> _ABOUT THIS TASK_: Only an exact repetition of the lines from the one that holds "This screenshot has height=1204, width=990." to the end of the records is wanted.

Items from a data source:
○ ○ ○ ○ ○ ○ ○

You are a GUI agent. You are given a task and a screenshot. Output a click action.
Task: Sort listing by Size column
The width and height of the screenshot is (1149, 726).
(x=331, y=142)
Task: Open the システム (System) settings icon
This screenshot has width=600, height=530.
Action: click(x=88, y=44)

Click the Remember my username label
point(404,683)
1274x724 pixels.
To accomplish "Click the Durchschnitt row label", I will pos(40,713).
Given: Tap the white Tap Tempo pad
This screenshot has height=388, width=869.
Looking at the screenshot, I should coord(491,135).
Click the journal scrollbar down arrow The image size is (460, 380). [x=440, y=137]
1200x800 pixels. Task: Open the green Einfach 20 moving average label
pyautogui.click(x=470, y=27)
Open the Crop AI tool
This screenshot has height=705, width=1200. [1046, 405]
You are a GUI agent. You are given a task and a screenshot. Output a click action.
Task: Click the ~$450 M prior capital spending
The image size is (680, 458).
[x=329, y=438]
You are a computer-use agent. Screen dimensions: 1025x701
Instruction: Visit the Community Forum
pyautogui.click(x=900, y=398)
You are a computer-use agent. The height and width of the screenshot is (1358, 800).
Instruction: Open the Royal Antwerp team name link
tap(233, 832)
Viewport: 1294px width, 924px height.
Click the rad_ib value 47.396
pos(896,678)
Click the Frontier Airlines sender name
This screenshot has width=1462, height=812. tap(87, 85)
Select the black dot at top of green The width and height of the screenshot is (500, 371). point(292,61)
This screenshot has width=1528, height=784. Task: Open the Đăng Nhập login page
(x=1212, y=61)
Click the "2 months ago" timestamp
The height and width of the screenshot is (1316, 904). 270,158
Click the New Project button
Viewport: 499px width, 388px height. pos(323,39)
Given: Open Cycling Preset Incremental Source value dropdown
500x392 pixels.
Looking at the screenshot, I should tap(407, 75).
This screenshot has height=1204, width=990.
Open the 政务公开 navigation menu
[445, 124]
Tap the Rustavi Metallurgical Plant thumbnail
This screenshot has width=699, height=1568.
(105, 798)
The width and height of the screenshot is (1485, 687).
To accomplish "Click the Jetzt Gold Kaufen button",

○ ○ ○ ○ ○ ○ ○

> _OUTPUT OF THE EXERCISE_:
This screenshot has height=1204, width=990.
Open the 政务公开 navigation menu
[445, 124]
Tap the Rustavi Metallurgical Plant thumbnail
This screenshot has width=699, height=1568.
(105, 798)
The width and height of the screenshot is (1485, 687).
To accomplish "Click the Jetzt Gold Kaufen button",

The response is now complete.